Will deans and department chairmen be willing to subsidize the salary of the faculty who devote a major portion of their time to the teaching students and residents the nonoperative aspects of patient care and who by the nature of their work are not major earners? I seriously doubt it. Even if that eventuality were to take place, where are the candidates for those positions unless the chairmen and deans are willing to accept orthopaedists who in earlier years learned the nonsurgical aspects of orthopaedics. This, because those who graduated in the recent past never learned that segment of the profession.

The next question that needs to be addressed is whether or not the Academy will provide major support to the effort and assist financially in its development and implementation. Based on my perception of the direction in which the organization has elected to move, I doubt it. In spite of the reassuring words we have heard in recent months that the establishment of the parallel (c)(6) organization will not diminish the Academy's major commitment to education, I suspect that the move toward a trade union organization is inevitable and education might take a back-seat to lobbying the political establishment.
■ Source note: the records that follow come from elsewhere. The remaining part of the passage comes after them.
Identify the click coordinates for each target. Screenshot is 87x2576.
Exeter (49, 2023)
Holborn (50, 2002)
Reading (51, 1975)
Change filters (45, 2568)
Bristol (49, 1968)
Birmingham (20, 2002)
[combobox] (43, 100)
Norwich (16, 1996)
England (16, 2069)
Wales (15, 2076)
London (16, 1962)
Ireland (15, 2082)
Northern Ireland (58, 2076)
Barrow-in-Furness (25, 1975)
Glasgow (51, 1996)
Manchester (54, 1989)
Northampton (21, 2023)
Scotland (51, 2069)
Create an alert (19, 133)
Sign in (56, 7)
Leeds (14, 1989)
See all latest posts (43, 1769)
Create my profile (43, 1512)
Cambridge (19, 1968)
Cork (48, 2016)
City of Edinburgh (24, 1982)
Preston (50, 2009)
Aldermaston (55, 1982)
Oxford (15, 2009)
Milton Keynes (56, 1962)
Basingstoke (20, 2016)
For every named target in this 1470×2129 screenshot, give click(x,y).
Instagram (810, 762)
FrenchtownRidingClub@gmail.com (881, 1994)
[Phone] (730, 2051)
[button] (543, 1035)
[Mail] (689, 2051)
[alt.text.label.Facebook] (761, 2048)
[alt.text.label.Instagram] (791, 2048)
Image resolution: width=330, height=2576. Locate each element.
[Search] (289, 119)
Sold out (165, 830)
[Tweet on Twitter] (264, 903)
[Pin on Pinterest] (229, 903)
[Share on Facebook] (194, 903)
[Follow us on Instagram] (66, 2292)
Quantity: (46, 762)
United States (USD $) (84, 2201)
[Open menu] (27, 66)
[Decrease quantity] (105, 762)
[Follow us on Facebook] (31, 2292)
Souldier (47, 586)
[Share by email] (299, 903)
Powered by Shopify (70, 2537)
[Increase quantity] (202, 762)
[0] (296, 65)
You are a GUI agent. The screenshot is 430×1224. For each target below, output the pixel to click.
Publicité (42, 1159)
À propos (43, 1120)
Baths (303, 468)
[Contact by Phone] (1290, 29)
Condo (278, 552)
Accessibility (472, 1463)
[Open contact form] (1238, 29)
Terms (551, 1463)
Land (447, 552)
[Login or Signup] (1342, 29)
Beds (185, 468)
Not only could the money available to educational endeavors decrease, but the interest in education might diminish.

We have observed with some discomfort the Academy's recent exaggerated emphasis on business affairs and I suspect that the amassing of greater and greater profit has become a major obsession in the minds of the hierarchy of the organization. Its commercialization has become rampant. Its financial independency is virtually nonexistence as it depends more and more on industrial subsidies to support its many educational activities. The Annual Meeting is a show where the tail wags the dog and commercial exhibits are a major source of revenue for the Academy. The Academy's significant and successful involvement in publishing medical journals and textbooks, the filling of half the Journal of the American Academy of Orthopaedic Surgeons and the Bulletin pages with paid advertisement of commercial products, and more recently the use of the Annual Meeting's printed program for the marketing of drugs and orthopaedic gadgets are clear indicators of the direction in which the organization is moving. At the most recent Annual Meeting in Anaheim, we witnessed, for the first time, the sale of syllabuses, prepared by the various speakers participating in symposia.

Some probably believe sincerely that such moves are appropriate and they might be in concert with of the ethos of the times. However, I consider them ominous warnings that the Academy's major commitment to education may be dwindling in favor of one directed toward business. I wish President D'Ambrosia success in his position in the Academy's hierarchy and offer him my unconditional support. I know that many in the fellowship feel the same way.

Augusto Sarmiento, MD, is emeritus professor and chairman, department of orthopaedics and rehabilitation, University of Miami, and 1991 Past President of the Academy.